Manchmal sitzt man schon um fünf Uhr morgens vor dem Fernseher und guckt gebannt auf Webcambilder aus der Wüste – „of an army moving forward“. Der Kommentator sagt, es handle sich um Bilder, die man zuvor noch nie gesehen hätte. (Aber jeder Tag, jeder neue Film besteht aus Bildern, die man zuvor noch nie gesehen hat.) Der eingebettete Journalist hatte vermutlich eine Spycam an seinem Helm befestigt. Die Wüste wackelte mit ein bisschen Horizont. Selten nur mal ein Beduinenzelt. Schöne Bilder. Sehr arty. Es geht voran. Ein Big-Brother-Déjà-vu. Wie die Big-Brother-Webcam bürgt auch die Kriegsberichterstattungswebcam für eine etwas melancholische Authentizität.
Die Undeutlichkeit der Webcamaufnahmen verwies auf den Aufzeichnungsapparat, auf die unüberbrückbare Entfernung zwischen Zuschauer und dem, was er anschaut. Das LIVE-Bild der Armee, die gen Bagdad vorrückte, wie es hieß, lieferte keinerlei Informationen. Aber was für Informationen hätte man denn gern? Stundenlang nur wiederholte sich das Immergleiche; Wüste, ein wackelnder Horizont. Ab und an Splitscreen mit Gesichtern, die etwas sagten, das durchgehend unter dem Vorbehalt der Propaganda stand. Man musste aber immer hinschauen.
Stunden- und tagelang. Fast ausschließlich BBC und manchmal CNN, vielleicht um sich von dem Krieg zu distanzieren, vielleicht um das eigene Englisch zu verbessern. „Pockets of Resistance“ sei ein schönes neues Wort, sagte Kollegin Küppers. Später dann auch ständig Internet; die Live-Webcam von NTV oder „Humanshields.org“. Das weiße „Truth Justice Peace“-Logo wird blutrot, wenn man mit dem Cursor draufgeht, es gibt einen Bodycount, Bilder lachender Kinder natürlich und viele Links.
Den Zugang zur englischen Seite von al-Dschasira hätten die Amis blockiert. Immer wieder räumt man sozusagen gegenzwangsgesteuert die Möbel im Zimmer um oder rennt schnell raus, um Zeitungen und Camel-Zigaretten zu kaufen – am liebsten in dem Laden, in dem ein netter Araber arbeitet, der um die Augen rum immer so aussieht wie ein Kiffer.

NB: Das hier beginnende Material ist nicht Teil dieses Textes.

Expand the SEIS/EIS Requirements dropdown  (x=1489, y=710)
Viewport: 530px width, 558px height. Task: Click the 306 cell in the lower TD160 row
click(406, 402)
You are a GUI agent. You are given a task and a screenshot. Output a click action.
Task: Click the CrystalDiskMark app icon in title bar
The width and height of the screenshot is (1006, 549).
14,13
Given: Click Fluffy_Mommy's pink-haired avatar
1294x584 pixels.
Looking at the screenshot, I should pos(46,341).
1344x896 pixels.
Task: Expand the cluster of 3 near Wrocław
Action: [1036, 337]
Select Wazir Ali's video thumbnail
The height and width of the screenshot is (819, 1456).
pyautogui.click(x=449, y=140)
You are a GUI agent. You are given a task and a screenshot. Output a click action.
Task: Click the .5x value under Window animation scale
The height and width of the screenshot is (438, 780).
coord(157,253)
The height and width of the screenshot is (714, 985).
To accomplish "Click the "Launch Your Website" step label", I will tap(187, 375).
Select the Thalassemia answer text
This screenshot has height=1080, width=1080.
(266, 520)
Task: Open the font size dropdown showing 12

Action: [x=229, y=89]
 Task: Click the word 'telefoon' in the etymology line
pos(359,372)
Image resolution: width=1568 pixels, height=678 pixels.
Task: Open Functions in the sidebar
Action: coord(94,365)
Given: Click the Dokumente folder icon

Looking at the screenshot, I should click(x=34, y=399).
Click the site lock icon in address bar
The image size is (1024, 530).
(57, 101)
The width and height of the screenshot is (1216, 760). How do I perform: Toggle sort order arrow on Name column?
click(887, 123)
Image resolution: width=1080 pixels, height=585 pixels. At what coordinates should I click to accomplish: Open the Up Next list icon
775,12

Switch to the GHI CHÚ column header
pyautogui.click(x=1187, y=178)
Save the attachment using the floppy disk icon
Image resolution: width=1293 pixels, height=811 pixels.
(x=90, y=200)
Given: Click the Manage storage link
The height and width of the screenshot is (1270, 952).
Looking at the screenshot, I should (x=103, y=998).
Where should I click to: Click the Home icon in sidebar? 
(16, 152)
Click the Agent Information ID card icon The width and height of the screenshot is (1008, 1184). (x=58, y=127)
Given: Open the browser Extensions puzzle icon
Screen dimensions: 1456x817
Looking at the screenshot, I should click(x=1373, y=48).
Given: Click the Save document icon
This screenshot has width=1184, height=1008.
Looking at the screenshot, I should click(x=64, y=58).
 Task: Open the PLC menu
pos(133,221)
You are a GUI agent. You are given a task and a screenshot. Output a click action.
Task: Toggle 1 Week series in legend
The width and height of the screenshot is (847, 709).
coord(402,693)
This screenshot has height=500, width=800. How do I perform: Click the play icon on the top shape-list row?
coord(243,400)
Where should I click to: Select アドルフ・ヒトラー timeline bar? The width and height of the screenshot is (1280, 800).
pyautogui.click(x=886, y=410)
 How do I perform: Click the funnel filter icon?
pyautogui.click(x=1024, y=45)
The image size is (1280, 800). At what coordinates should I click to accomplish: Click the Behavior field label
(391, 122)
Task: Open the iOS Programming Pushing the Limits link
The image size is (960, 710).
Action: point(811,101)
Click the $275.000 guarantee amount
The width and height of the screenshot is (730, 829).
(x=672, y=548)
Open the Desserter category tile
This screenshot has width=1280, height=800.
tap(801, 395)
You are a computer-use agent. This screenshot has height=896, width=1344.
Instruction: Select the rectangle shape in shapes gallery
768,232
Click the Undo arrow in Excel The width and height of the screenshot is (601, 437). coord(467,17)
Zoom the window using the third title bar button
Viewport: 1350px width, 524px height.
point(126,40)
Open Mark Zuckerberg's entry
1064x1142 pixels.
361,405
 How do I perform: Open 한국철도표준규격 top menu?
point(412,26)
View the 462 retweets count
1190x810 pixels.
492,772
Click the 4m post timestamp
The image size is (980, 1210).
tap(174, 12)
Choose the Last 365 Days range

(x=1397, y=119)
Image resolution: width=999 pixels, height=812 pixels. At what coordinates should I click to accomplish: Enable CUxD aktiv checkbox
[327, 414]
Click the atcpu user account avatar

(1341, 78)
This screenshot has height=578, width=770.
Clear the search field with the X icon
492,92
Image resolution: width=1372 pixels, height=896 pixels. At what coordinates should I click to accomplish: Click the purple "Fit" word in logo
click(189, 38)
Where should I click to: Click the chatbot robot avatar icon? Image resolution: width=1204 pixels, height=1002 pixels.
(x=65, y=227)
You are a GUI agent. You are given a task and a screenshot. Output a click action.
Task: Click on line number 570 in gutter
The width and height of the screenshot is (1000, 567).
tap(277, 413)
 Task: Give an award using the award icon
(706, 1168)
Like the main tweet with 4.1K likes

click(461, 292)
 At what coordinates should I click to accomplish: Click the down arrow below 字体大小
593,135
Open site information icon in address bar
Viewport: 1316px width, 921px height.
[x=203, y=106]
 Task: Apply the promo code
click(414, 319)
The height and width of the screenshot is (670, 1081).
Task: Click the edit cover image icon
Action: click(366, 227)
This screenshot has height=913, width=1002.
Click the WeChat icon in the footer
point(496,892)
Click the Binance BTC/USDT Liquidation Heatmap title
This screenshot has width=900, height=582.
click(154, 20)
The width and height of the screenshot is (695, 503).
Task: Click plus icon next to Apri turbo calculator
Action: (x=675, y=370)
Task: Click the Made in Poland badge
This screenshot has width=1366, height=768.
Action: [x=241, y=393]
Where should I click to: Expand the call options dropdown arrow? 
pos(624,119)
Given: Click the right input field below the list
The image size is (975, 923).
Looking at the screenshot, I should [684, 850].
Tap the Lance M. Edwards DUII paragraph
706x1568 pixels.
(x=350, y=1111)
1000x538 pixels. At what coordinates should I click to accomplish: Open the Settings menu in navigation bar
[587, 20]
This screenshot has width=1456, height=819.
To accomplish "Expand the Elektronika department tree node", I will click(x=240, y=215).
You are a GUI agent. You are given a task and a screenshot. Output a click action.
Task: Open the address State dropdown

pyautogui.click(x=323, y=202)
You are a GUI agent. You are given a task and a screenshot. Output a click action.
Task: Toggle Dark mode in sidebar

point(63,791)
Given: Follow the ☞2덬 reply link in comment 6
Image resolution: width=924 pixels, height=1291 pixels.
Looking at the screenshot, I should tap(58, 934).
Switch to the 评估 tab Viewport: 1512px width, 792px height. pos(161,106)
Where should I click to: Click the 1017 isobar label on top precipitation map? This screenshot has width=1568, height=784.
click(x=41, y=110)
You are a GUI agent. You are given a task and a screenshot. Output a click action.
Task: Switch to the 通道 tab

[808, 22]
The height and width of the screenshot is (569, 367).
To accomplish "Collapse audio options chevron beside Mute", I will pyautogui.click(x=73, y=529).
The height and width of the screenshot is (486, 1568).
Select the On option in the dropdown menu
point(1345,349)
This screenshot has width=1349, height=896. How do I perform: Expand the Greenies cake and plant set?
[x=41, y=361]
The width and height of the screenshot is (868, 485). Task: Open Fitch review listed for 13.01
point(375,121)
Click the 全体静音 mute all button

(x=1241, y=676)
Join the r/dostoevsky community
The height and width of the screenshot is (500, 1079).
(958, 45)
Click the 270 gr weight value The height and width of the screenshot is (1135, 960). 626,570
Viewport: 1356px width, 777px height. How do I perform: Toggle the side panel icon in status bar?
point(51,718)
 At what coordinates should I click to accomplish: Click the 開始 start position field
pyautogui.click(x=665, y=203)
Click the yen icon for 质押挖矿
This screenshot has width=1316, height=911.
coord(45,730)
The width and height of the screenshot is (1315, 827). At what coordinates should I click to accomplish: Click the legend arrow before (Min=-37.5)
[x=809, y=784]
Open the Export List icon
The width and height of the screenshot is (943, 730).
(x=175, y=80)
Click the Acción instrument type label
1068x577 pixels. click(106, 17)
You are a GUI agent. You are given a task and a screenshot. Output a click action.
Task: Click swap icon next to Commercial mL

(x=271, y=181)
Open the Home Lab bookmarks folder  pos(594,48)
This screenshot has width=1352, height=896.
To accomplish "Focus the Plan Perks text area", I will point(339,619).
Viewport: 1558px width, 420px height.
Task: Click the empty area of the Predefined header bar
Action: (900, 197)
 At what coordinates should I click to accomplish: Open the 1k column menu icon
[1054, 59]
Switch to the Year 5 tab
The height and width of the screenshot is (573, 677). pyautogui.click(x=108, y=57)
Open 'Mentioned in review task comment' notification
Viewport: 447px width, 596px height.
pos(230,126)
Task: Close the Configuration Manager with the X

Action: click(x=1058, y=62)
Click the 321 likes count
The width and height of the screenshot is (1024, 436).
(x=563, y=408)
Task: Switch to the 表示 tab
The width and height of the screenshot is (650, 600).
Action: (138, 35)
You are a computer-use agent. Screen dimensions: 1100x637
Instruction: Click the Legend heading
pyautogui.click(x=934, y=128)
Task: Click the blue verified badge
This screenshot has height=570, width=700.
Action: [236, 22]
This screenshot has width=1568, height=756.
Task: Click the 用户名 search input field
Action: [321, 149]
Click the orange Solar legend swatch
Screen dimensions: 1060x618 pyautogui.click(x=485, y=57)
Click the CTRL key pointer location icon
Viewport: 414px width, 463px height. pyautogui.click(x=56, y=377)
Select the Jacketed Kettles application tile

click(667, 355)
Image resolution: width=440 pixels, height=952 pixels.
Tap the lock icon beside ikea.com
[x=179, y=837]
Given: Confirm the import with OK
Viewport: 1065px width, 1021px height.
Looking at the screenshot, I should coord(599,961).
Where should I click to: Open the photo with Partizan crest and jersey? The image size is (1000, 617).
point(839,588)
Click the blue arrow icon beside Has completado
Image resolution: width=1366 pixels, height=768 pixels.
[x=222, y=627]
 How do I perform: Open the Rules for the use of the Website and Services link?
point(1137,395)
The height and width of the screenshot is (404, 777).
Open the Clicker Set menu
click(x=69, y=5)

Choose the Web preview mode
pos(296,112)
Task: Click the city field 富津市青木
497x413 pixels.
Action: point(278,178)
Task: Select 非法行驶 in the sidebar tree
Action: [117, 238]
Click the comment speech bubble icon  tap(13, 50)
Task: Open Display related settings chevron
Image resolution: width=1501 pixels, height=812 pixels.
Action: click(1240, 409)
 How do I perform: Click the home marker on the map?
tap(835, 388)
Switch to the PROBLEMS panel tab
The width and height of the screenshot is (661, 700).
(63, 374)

Vielleicht schläft er auch nur immer zu wenig.
Abends um neun gibt es auf „TV-Berlin“ die „Big Brother“-Version „Kommune“ mit Rainer Langhans und seinem Harem. Die Sendungen wurden aufgezeichnet. Niemand spricht über den Krieg. Fünf Minuten lang ist es unerträglich. Nach ein paar Tagen wäre es vielleicht interessant, aber man will das nicht sehen. „Monica Lewinsky wird eine Reality-Show beim US-Sender Fox moderieren. Wie der Sender bekannt gab, wird in der Sendung ‚Mr Personality‘ eine Kandidatin von mehreren Männern umworben, deren Aussehen verborgen bleibt“, meldet die FR.
Manchmal geht man auch raus zum Zeitunglesen. An den Bushaltestellen wird für „Big Brother – The Battle“ geworben. Die Staffel beginnt am 31. März. Zwei Gruppen leben in einem Haus; die eine Gruppe kriegt 1.000 Euro am Tag, die andere nur Wasser und Brot. Die aus der Armengruppe kämpfen darum, in die reiche Gruppe zu wechseln. Aus vielen Fenstern hängen weiße Bettlaken mit Antikriegsparolen.
Am Fenster des Kreuzberger Gebrauchtplattenladens „Platten Alberto“ kleben acht Seiten Schreibmaschinenpapier mit ausführlicher Antikriegsbegründung. Auf dem letzten Blatt sind Ernie und Bert drauf, und darunter steht: „Ernie und Bert wollen lieber schreiben als Krieg.“
In vielen arabischen Restaurants läuft die ganze Zeit al-Dschasira. Männer starren bedrückt auf den Fernseher. Vor der Mauer des Friedhofs am Mehringdamm liegt ein Haufen Hundescheiße, in den jemand eine kleine amerikanische Flagge gesteckt hat. Im Tagesspiegel stand ein Bush-Zitat: „Die Freiheit, die wir meinen, ist nicht Amerikas Geschenk an die Welt, sondern Gottes Geschenk an die Menschheit.“ Manchmal hat man den Eindruck, Bush habe wieder angefangen zu trinken.